Lily spends her days sexting her inexplicably Scandinavian boyfriend (Bill Skarsgard) who won’t go down on her, and an older man to whom she refers only as “Daddy.” One day, the principal calls her into his office to beg her to stop drawing porny naked people in art class. This leads Lily into a long jag about how it’s not the nudity that interests her, it’s the process of taking the perfect selfie, and how the patriarchy expects a smooth labia and whatnot, leaving him temporarily scorched by the heat from her magma hot Truths. Recovering, he tells her how brilliant she is (Levinson congratulating himself on his own dialogue writing, basically) and sends her on her way, begging her to maybe cool it with all the skin pics. Could my teen be doing this? The teens, the nudes, the horror…

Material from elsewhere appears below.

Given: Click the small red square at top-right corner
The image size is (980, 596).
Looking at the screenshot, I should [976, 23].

At some point the mayor gets hacked, his personal business spread all over the internet, and the whole town finds out he goes to switch-hitting sex parties and wears ladies underwear while he honks off. Which is, like, SO scandalous (enough to warrant an R. Budd Dwyer scene, apparently). Meanwhile, Lily’s transgender friend, Becks (model/actress Hari Nef, one of the stronger actors of the bunch) is hooking up with a hot football hero named “Diamond,” who the girls say is like “the Latino Tom Cruise.”

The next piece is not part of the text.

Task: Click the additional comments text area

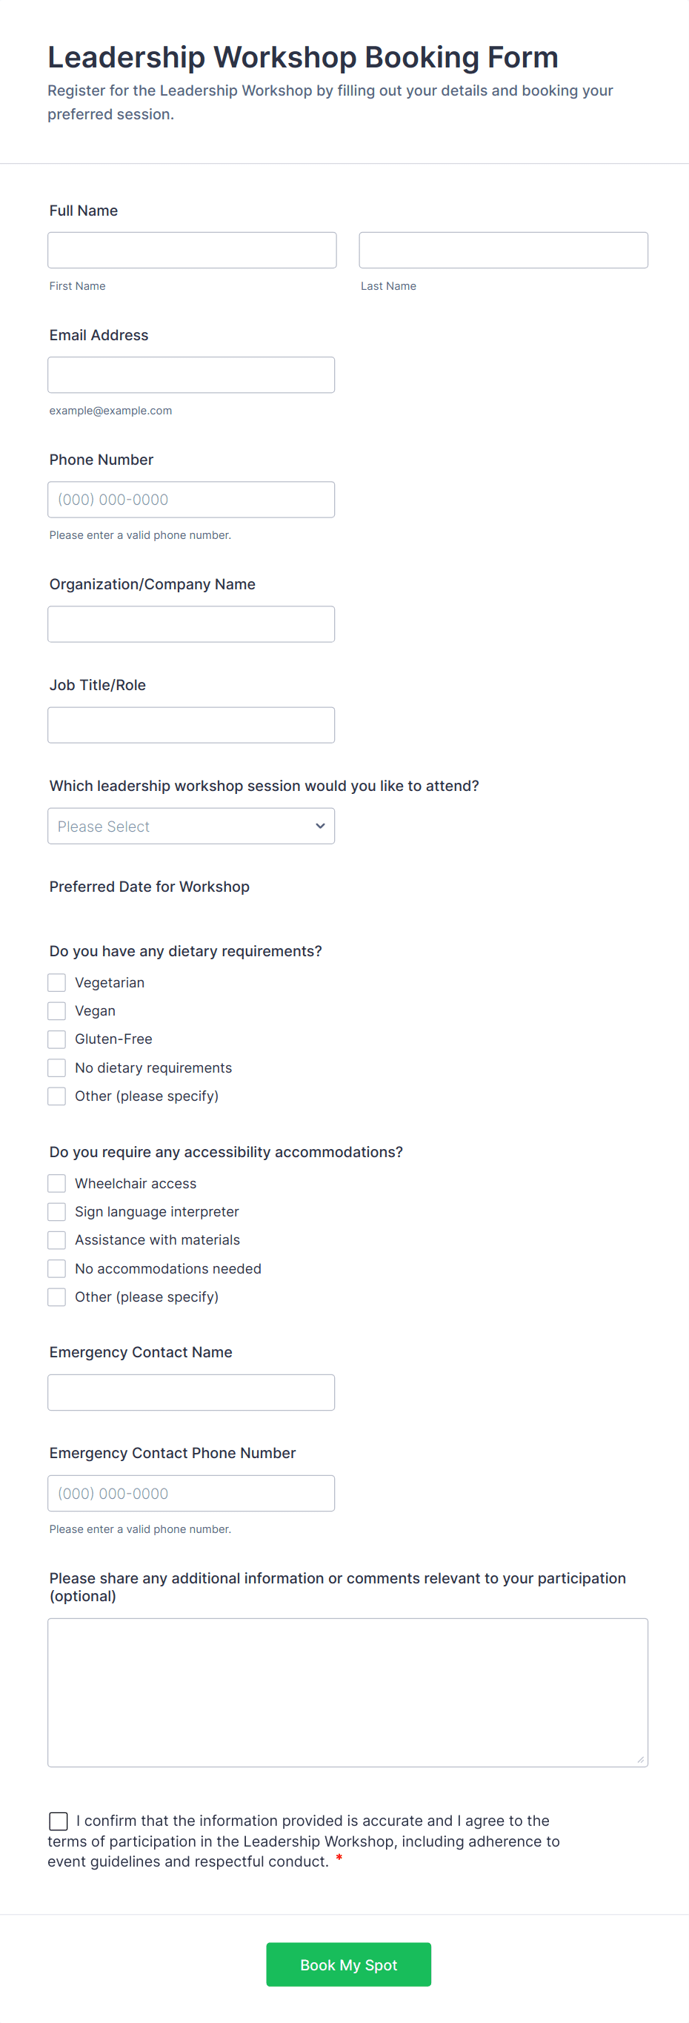Action: [x=348, y=1692]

Do teen girls still use Tom Cruise as a benchmark for hotness? Citation needed. Anyway, that affair goes down largely how you’d expect it to in a sensational movie. Lily also has a friend with a septum piercing (the one-named actress Abra) whose mom is dating a guy who looks “rapey” (an observation followed by a disaffected semi-ironic debate about the word “rapey”) and a white friend played by Suki Waterhouse, who’s both entirely inconsequential to the plot and occasionally hard to distinguish from Lily.

Meanwhile, half the town’s prominent men get hacked, and things start to fall apart. Which looks… well… a lot like The Purge, complete with the masks. It’s hard to tell whether this is a knowing homage or parallel inspiration. As for the hacking plot, it’s a lot like that South Park where everyone gets hacked, only 100% serious and tortuously groping towards some kind of “point,” as it gets progressively more violent and less believable. Assassination Nation tells us that sending newds is somehow both no big deal and will ruin your life forever. It wants to play around with imagery like a gang of dudes preparing to drag someone by the neck behind a truck, and justify it on the basis of a political point it hasn’t quite figured out yet. Arrrrre youuuuuu trigggerrrrred???

The “social commentary” feels exactly as derivative as the rest of the film, like someone artlessly smushing together imagery they’ve seen, a sort of uncanny Muzak of hip provocation written by a less coherent Bret Easton Ellis. It all ends with a character spewing the movie’s “message” (the gist of which is “this is your fault, mom and dad!”) directly into the camera in front of some fluttering American flags, American flag imagery being a sort of one-size-fits-all way to declare something social commentary without analysis.

Assassination Nation feels desperate to be edgy (or maybe I’m just searching for a justification for its unpleasant imagery and grating characters), but it occasionally betrays its inner normie-ness. As in the scenes with Lily’s family, where her dad is a tweedy guy in glasses and her mom a disapproving ponytail, who says things like “I’m not going to sit here and let you … at the dinner table.”

Which is to say, Assassination Nation seems to be in love with its own provocativeness. But it’s only really provocative in comparison to the 1950s nuclear family archetypes it occasionally relies on. It wants to provoke, but probably needed a few more drafts to figure out why.